Exercise
Once you have counted the lines below that contain "Expand", give that number and nothing else.

Extracted records:
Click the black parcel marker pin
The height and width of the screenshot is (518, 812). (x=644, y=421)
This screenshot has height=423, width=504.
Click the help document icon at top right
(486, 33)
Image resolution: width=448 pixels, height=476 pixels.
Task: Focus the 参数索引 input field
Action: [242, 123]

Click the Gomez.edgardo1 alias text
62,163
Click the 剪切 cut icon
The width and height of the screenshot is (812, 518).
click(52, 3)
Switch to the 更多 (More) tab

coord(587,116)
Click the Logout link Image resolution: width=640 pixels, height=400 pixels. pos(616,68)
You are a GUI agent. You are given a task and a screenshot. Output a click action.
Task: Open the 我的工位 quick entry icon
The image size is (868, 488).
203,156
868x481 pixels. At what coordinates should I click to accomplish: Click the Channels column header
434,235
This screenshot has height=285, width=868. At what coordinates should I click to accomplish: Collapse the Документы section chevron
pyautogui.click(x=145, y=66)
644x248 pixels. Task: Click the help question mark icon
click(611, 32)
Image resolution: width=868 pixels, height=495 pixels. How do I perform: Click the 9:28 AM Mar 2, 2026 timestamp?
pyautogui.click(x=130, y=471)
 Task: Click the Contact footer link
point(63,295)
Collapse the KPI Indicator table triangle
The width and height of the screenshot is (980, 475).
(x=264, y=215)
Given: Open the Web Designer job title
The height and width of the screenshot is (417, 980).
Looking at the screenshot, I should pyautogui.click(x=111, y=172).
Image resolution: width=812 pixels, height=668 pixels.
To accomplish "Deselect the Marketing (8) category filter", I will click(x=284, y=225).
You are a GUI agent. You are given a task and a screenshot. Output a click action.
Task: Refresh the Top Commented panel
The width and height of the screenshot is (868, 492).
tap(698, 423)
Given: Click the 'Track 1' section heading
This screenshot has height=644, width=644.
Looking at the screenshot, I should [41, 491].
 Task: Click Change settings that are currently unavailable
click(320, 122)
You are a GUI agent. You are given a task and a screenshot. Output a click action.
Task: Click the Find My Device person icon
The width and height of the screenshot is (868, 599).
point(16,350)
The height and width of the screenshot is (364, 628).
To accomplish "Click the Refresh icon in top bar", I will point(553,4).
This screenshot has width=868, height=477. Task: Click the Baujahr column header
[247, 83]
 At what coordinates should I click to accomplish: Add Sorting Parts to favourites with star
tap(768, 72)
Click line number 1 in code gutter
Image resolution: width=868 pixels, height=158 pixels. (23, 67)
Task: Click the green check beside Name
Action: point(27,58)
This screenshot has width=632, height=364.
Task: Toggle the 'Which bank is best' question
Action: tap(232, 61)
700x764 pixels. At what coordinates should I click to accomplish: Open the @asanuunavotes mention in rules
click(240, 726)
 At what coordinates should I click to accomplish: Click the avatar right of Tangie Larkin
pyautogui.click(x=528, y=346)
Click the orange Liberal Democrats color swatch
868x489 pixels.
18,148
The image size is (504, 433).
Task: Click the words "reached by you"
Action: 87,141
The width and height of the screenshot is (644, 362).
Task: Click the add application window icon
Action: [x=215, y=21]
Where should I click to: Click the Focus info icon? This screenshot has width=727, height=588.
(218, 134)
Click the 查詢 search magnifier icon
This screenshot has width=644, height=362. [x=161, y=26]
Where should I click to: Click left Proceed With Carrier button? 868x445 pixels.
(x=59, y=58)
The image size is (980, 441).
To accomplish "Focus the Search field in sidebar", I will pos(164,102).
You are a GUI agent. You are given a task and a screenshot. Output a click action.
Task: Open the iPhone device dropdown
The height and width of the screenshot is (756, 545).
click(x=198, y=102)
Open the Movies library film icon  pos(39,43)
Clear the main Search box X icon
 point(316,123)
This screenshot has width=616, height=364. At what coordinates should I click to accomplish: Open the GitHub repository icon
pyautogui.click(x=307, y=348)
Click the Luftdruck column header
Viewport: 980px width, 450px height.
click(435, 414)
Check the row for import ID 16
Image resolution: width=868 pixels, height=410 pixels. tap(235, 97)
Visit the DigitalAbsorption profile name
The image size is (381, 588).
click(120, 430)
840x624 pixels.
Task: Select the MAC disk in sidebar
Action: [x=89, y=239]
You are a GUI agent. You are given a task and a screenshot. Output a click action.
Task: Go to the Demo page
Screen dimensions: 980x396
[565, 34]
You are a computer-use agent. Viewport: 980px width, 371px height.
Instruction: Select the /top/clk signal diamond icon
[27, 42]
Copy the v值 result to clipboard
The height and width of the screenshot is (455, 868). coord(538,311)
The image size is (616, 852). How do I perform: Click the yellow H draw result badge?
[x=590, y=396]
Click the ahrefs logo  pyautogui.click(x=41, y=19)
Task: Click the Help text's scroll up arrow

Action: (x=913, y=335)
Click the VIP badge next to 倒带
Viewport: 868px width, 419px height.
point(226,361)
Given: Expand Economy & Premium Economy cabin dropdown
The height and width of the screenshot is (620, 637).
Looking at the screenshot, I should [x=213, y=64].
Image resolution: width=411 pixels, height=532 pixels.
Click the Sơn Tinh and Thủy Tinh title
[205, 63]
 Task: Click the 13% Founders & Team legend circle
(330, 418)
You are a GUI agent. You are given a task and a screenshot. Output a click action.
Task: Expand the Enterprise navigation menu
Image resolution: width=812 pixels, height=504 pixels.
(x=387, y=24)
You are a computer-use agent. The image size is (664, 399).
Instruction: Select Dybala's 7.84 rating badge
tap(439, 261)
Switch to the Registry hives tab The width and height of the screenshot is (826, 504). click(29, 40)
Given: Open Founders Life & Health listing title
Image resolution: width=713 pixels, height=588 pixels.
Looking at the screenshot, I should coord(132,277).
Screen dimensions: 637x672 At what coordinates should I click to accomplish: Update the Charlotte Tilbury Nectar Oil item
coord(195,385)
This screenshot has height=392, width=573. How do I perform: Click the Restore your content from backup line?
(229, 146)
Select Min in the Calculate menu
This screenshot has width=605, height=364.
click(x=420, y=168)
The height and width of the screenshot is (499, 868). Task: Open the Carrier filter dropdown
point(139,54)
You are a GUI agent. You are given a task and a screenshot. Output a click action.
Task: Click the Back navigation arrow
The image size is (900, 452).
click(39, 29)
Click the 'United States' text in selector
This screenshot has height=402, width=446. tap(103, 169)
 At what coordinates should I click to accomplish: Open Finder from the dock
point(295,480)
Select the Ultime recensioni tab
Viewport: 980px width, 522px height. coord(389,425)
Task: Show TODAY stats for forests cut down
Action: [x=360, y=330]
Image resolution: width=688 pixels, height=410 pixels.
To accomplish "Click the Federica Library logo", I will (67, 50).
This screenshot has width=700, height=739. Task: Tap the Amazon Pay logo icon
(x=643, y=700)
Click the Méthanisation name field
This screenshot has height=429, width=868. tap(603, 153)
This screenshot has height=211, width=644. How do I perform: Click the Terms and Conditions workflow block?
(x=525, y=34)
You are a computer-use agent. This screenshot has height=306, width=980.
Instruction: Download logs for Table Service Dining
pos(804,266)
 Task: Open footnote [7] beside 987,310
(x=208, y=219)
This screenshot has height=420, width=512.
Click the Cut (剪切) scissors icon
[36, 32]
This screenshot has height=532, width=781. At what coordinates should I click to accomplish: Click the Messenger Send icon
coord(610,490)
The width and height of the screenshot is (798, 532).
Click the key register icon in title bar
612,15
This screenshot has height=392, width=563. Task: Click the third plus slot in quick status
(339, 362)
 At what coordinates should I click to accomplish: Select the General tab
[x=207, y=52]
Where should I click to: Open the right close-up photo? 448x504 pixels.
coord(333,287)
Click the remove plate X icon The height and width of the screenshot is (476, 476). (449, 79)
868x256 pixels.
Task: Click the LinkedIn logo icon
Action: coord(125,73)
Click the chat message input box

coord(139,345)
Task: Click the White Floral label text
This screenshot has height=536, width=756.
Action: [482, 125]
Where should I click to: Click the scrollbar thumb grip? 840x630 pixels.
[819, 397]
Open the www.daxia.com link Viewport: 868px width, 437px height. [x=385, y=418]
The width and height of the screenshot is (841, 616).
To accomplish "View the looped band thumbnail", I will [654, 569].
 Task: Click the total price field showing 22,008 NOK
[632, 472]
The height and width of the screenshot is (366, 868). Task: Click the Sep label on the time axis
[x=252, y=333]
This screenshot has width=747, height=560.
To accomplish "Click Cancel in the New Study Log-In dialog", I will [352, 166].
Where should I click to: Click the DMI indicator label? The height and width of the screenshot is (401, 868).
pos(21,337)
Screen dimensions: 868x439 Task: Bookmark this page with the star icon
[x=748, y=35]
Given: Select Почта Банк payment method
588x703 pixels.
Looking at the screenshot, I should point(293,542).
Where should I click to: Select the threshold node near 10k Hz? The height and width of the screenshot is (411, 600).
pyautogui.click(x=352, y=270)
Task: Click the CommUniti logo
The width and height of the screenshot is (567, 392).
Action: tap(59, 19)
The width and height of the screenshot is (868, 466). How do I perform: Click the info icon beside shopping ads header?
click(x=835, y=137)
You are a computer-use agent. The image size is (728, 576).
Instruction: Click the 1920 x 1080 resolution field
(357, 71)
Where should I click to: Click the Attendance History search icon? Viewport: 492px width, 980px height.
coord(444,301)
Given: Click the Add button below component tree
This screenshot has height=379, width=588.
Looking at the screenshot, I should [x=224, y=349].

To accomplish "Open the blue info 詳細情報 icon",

Response
2